Das mangelhafte Constructionsmaterial war jedoch nicht die einzige Ursache des
Fehlschlagens der ersten Versuche. Die ersten Kessel waren nämlich auf das Princip der
„augenblicklichen Verdampfung“ begründet. Die erhitzten
Röhren, welche horizontal über dem Feuer angeordnet waren, wurden während des
Betriebes in trockenem Zustande erhalten und das Speisewasser gelangte in jede
derselben tropfenweise aus einer Capillaröffnung. Unter diesen Umständen mußten die
Röhren nothwendig auf einer hohen Temperatur erhalten werden, welche schwer zu
reguliren war, und wenn der Fall eintrat, die Dampferzeugung durch Abstellung des
Wasserzuflusses unterbrechen zu müssen, so erfolgte sehr bald eine übermäßige
Erhitzung, welche eine rasche Zerstörung der Röhren und den Bruch der Verbindungen
veranlaßte.
Aus diesem Grunde gab Belleville das Princip der
augenblicklichen Verdampfung auf, und construirte zunächst Dampferzeuger aus
Spiralröhren, welche über dem Feuer angeordnet wurden, das Speisewasser an ihren
unteren Enden empfingen und den Dampf an ihrer höchsten Stelle abgaben. Es zeigte
sich jedoch bald, daß auch diese Kessel verschiedene Nachtheile hatten; sie
erzeugten nämlich den Dampf sehr unregelmäßig, nutzten das Brennmaterial nicht
genügend aus, und die obersten Windungen wurden überhitzt.
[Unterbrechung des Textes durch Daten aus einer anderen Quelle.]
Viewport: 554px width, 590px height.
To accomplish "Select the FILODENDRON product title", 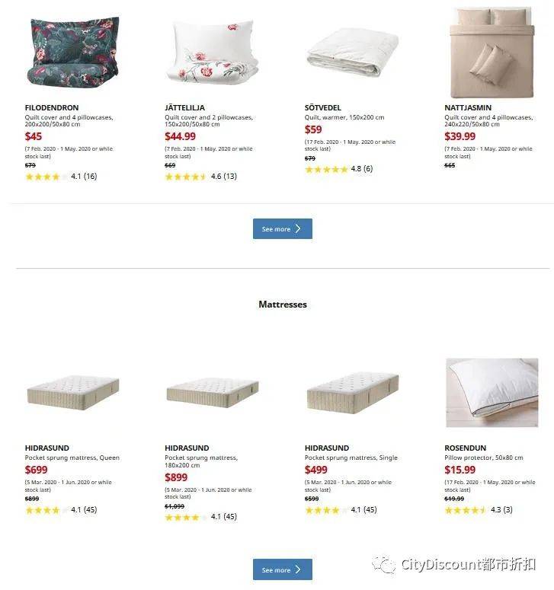I will point(52,107).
Endlich entschied sich Belleville für die Anordnung,
welche wir jetzt beschreiben werden und die von ihm nach den verschiedenen Zwecken
(für feststehende, transportable Kessel und Marinekessel) in dreierlei Art
ausgeführt wird.
Der in Fig. 20
in 1/20 wirklicher Größe dargestellte Kessel ist ein solcher, wie ihn Belleville für den Gebrauch in der Marine construirt. Er
besteht aus einer Anzahl horizontal liegender Röhren a,
welche an ihren Enden abwechselnd durch gemeinschaftliche Stücke b verbunden sind. Das obere und untere Ende jeder Reihe
communicirt mit den Verbindungsröhren c und d, von denen die erstere das Speisewasser vertheilt,
während die letztere zur Aufnahme des erzeugten Dampfes bestimmt ist. Um diesen
Kessel reinigen zu können, ist jedes Rohr an seinem vorderen Ende mit einem Pfropf
versehen, welcher leicht herausgenommen werden kann. Der ganze Kessel ist von einer
aus Eisenplatten bestehenden Verkleidung umgeben, welche auch den Feuerungsraum und
den Rost enthält. Ferner ist an der Decke der Umkleidung ein Kamin aufgesetzt. Die
Thüren h in der Vorderwand dienen um zu den Rohrstöpseln
gelangen zu können.
e ist das Wasserstandsglas, welches durch zwei kleine
Röhren mit den Verbindungsröhren c und d communicirt. In dem oberen Verbindungsrohre d liegt ein zweites mit kleinen Oeffnungen versehenes
Rohr j, welches den Zweck hat, das mit dem Dampfe
fortgerissene Wasser zurückzuhalten; dieses Wasser wird in dem Verbindungsrohre d angesammelt und tritt durch die Röhre, welche mit dem Wasserstandsglase
communicirt, in den Wasserraum zurück. Um das Speisewasserquantum zu reguliren, ist
ein Ventil angebracht. Das Speisewasser tritt an der Stelle in die Röhren ein,
welche dem Feuer am nächsten liegt. Seine Temperatur wird, während es durch die
Röhrenreihen zieht, allmählich erhöht, so daß es sich endlich in Dampf verwandelt,
welcher während seines Durchganges durch die oberen Röhrenreihen vollständig
getrocknet wird. Die Hauptvortheile des Belleville'schen
Kessels sind:
1) seine große Festigkeit und Dauerhaftigkeit;
2) sein verhältnißmäßig geringes Gewicht, und
3) seine große Sicherheit bei Anwendung eines hohen Dampfdruckes.
Diese Kessel werden von den HHrn. J.
Belleville u. Comp. in Saint-Denis
(Seine) gebaut; seit fünf Jahren ist eine große Anzahl derselben von 4 bis 50
Pferdekräften in Fabriken, in der französischen Marine etc. in Gebrauch.